Figure 5.

Activation of ERK and Akt kinases by NGF and KCl. a and b, ERK activation in response to increasing concentrations of NGF or KCl. a, Western blot analysis of equal amounts of protein derived from sympathetic neurons treated for 15 min with increasing concentrations of NGF (ng/ml) or KCl (mM), as detected with antibodies to tyrosine/threonine-phosphorylated ERKs (P-tyr/thr ERKs), tyrosine-phosphorylated ERKs (P-tyr ERKs), or to total ERK protein (total ERKs).

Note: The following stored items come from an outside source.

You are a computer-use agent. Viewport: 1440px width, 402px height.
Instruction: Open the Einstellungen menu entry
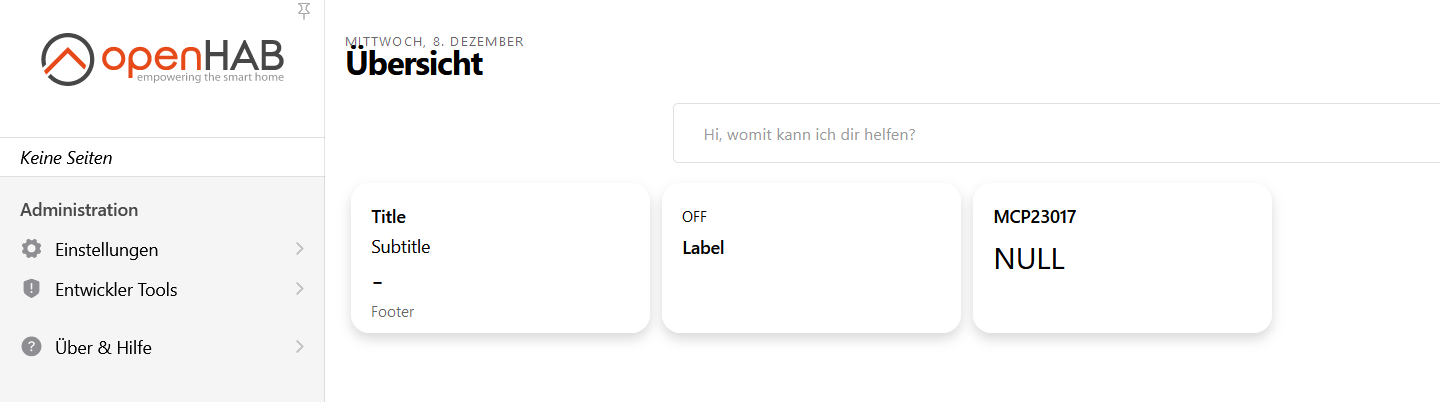click(106, 249)
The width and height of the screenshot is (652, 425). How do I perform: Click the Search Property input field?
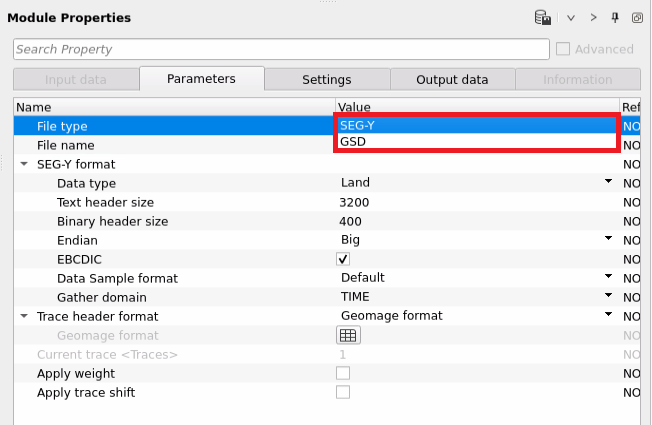tap(281, 49)
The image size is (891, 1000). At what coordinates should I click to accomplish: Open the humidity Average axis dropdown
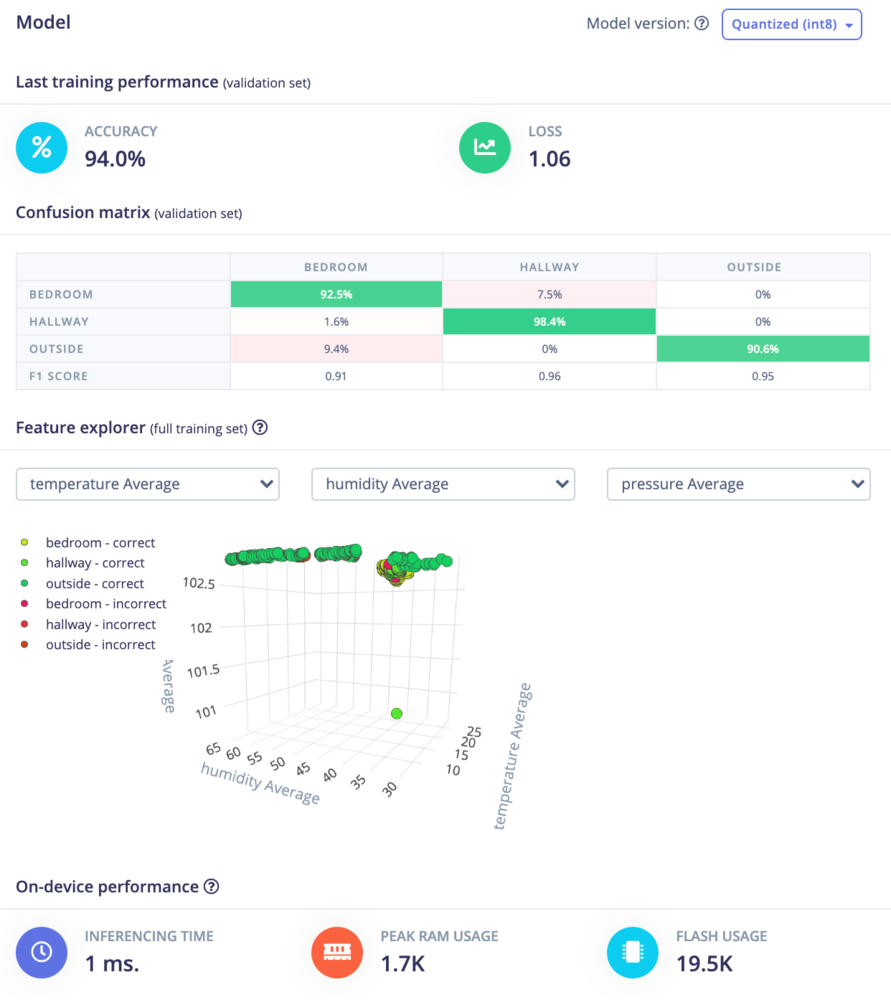coord(443,484)
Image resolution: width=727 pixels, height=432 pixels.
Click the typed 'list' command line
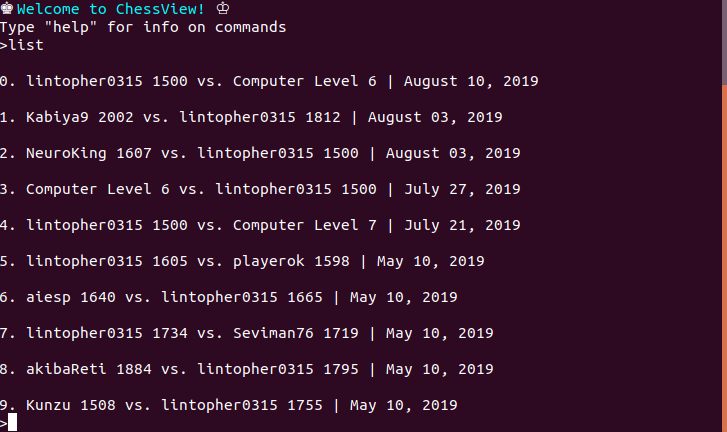(22, 45)
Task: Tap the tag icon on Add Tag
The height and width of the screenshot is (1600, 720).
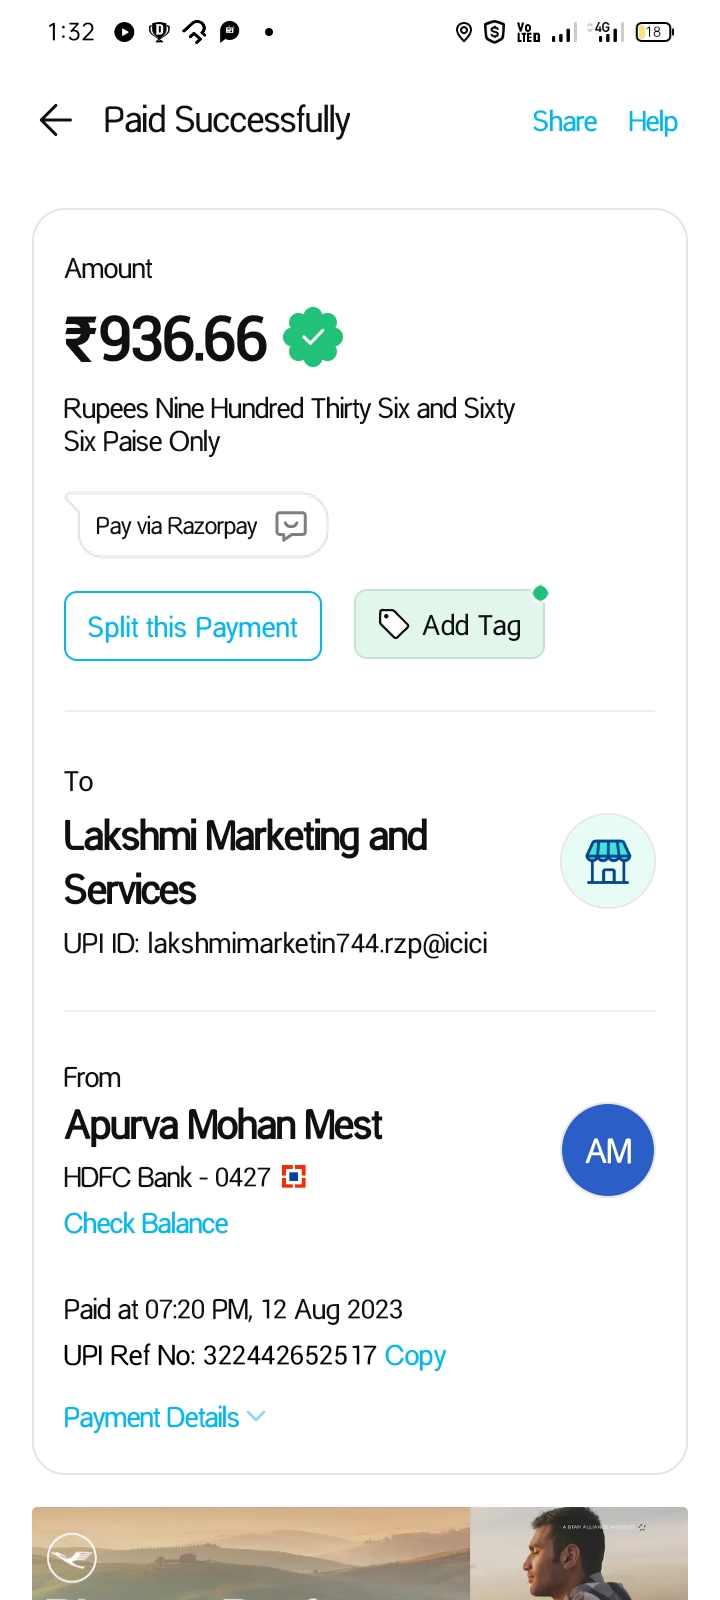Action: tap(393, 625)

The upper band in the doublet is ERK1 and the lower is ERK2. Note that all three panels are reprobes of the same blot. b, In vitro ERK activation assay using myelin basic protein (MBP) as a substrate in lysates of sympathetic neurons treated for 15 min with increasing concentrations of NGF (ng/ml) or KCl (mM). All samples were normalized for equal amounts of protein. c–e, Akt activation in response to increasing concentrations of NGF or KCl. c, Western blot analysis of equal amounts of protein derived from sympathetic neurons treated for 15 min with increasing concentrations of NGF (ng/ml) or KCl (mM), as detected with antibodies to serine-phosphorylated Akt (P-ser Akt) or to total Akt protein (Total Akt). Note that both panels are reprobes of the same blot. d, In vitro Akt activation using histone H2B as a substrate in lysates of sympathetic neurons treated for 15 min with increasing concentrations of NGF (ng/ml) or KCl (mM). All samples were normalized for equal amounts of protein. e, Quantitative in vitro Akt activity assay using an Akt-specific substrate in lysates of sympathetic neurons treated for 15 min with increasing concentrations of NGF (ng/ml) or KCl (mM). In sister cultures, neurons were coincidently treated with 100 μM of the PI3-kinase inhibitor LY294002 (LY). Bars represent the mean ± SD. Note that inhibition of PI3-kinase with LY294002 abolishes Akt activity induced by NGF or KCl.